— Extrait source —
----------------------------------------

Des jeux comme The Stanley Parable, Doki Doki Litterature Club, Undertale; utilisent des chemins bien plus audacieux et exploitent de manière très intéressante le média vidéoludique. Fractured Minds, par son choix de gameplay, par son développement, par sa direction artistique, par son fond, ne fait que toucher du doigt le sujet qu’il traite. Bien sur, plusieurs facteurs peuvent jouer sur notre opinion, l'âge d'Emily Mitchell au moment de la création du jeu, le fait que ce soit sa première oeuvre publiée... Mais si l'on prend le jeu pour lui-même? Si l'on ne connait pas tous ces paramètres? Un joueur lambda vaguement intéressé se retrouvera avec un jeu fini en trente minutes, sans avoir probablement ressenti autre chose qu'un vague frisson, et peut-être une certaine empathie. Mais, pour presque la même somme, je conseillerais au moins Downwell ou, si vous avez un oridnateur, Doki Doki Litterature Club, qui possède un fond particulièrement fort qui traite, à sa manière, de la folie et de la dépression. Ainsi, malgré sa bonne volonté évidente et son prix très bas (1,99€), Fractured Minds n’a pas suffisamment d’arguments pour valoir le détour.

----------------------------------------

— Données fournies —
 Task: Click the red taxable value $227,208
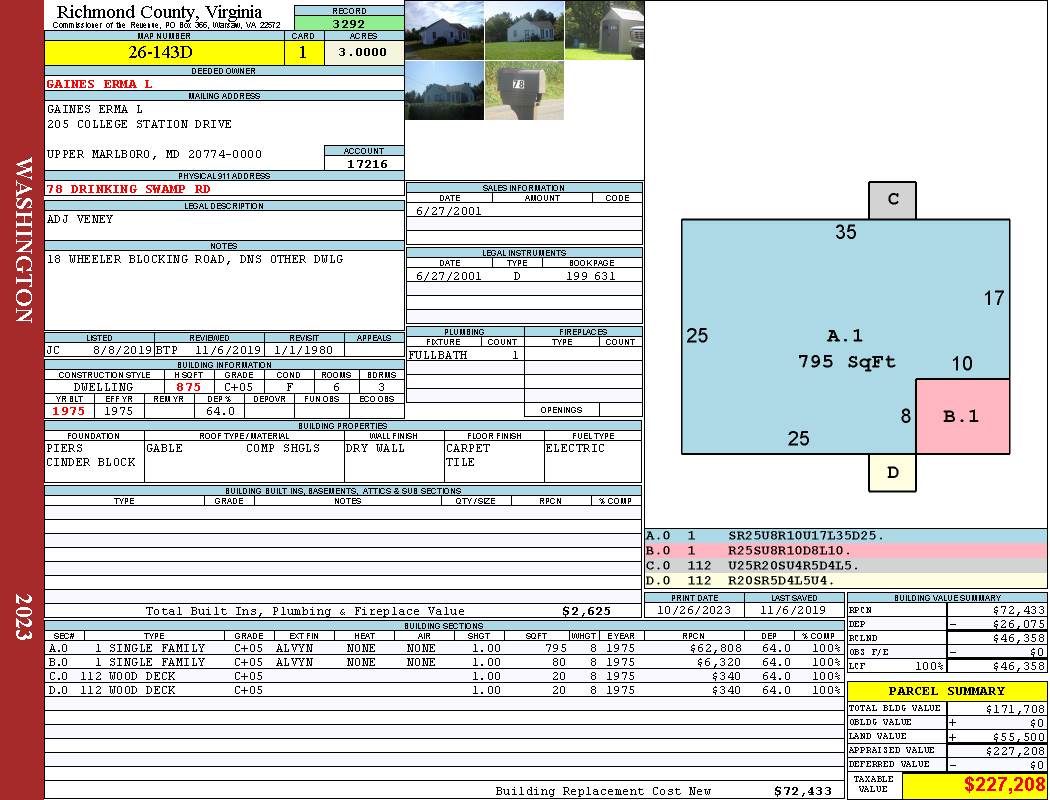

----------------------------------------

— Objectif de la tâche —
Selon l'extrait sur Fractured Minds, en combien de temps un joueur lambda termine-t-il ce jeu ?

— Résultat attendu —
En trente minutes.